内容に関しては突き押し相撲に力強さがあった。そして伯桜鵬、尊富士、平戸海といった伸び盛りの若手力士を圧倒していた。特に素晴らしかったのが4日目の尊富士戦である。立ち合いでやや当たり負けし、押し込まれたものの下からあてがって押し返した。そして尊富士の引きに乗じて押し込み、間隔ができたものの左手を伸ばして押し倒した。勝因は尊富士の出足を止めたことである。後退はしたものの、土俵際までは押し込まれなかった。最後は引かせており、どちらが若手か分からないといった相撲だった。
また10日目の錦木戦は40歳とは思えない反射神経を見せた。錦木に左からいなされ、土俵際で踏ん張るも背中を見せる体制となり、絶体絶命だった。しかし錦木が左手で押し出そうとしたところを右へくるっと回って向き直り、バランスを崩した錦木はそのままの勢いで手を付いた。この動きはベテランの動きではない。稽古ができている証拠でもある。逆転劇なのだが、それにしてもなかなか見られない相撲だった。決まり手は「叩き込み」だが、錦木の体に触れておらず、苦し紛れの決まり手だったかもしれない。
残念だったのは13日目の美ノ海戦である。熱戦となり、軍配は玉鷲に上がったが物言いが付き、差し違いで美ノ海の勝ちとなった。もしこの一番に勝っていれば優勝争いに残っていた。また大の里と高安とは対戦しておらず、終盤の取組が変わっていた可能性がある。そうなれば優勝争いがまた違ったものになっていたかもしれない。個人的には大の里や高安との取組を観たかっただけにそれが少しだけ心残りである。

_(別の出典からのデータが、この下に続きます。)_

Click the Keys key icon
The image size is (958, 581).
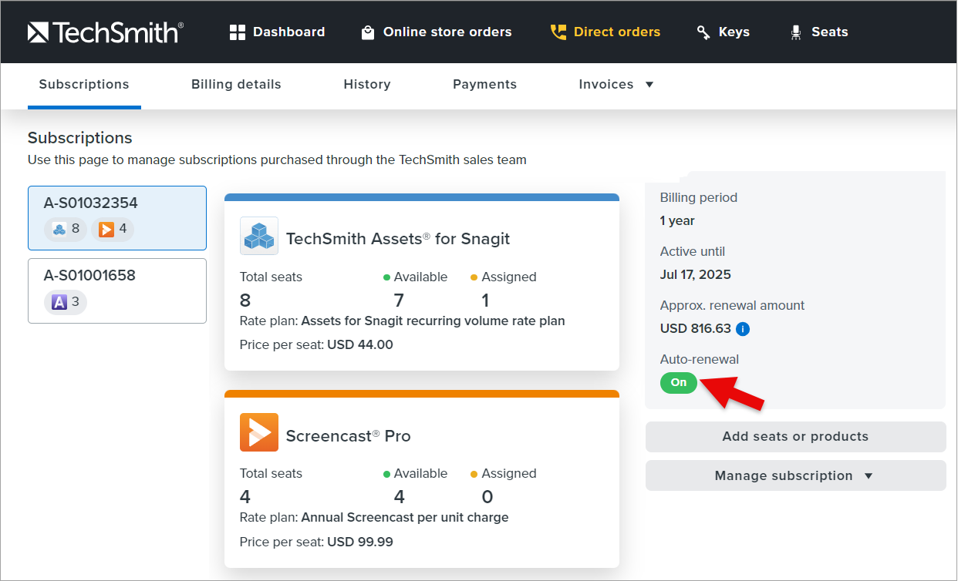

来場所は約2年ぶりとなる上位挑戦の場所となるが勝ち越しを期待したい。体は動いており、目標としている三役復帰も夢ではなくなってきた。また上位陣は星の潰し合いとなっており、割って入る余地が十分ある。そして三賞受賞となれば最高齢での受賞となり、三賞も貪欲に狙って欲しい。